The Senate approved changes to migration laws imposing jail sentences of up to two years for employers who deliberately hire people who are not authorised to work in Australia, such as some tourists, illegal immigrants and people who have overstayed their visas.
The laws will also cover labour suppliers who knowingly refer unauthorised workers for employment.
In aggravated cases of exploitation of illegal workers, such as one involving slavery, forced labour or sexual servitude, employers could face imprisonment for up to five years.
Labor supported the bill but criticised the changes as long overdue.
Arts Minister Rod Kemp said the new laws would only punish employers if they deliberately employed an illegal worker, or were reckless to that fact.
He said the legislation was an appropriate response to Australians' concerns about illegal workers.
“This bill … addresses the government's long-held concerns about those seek to work illegally in Australia,” Senator Kemp said.
“Illegal work causes a number of problems for the Australian community.
“It takes job opportunities away from Australian citizens and lawful migrants.”
Some illegal work was linked to organised crime and people-trafficking, particularly in the sex industry, he said.
Australian Greens senator Kerry Nettle tried unsuccessfully to amend the laws so that asylum seekers and people living in Australia on bridging visas could work after 28 days.
Some asylum seekers had been on bridging visas for several years and they should have the right to work to support themselves, she said.
Labor's George Campbell said jail sentences would be an effective deterrent against businesses employing unauthorised workers.
“There has been no way in which we have been able to put pressure on employers who set out to exploit people who are in this country, whether illegally or as tourists,” he said.

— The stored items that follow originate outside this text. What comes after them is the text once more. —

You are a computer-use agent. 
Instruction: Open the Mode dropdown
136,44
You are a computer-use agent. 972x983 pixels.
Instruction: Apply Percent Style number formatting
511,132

“It's not before time that this legislation has been introduced.
“The proposed new offences will deter employers and labour suppliers from employing illegal workers or referring them for work.”
The laws will target sectors with a high number of illegal immigrants, such as the hospitality, construction, cleaning and sex industries.
The Migration Amendment (Employer Sanctions) Bill passed the Senate without amendments and now goes to the House of Representatives for approval.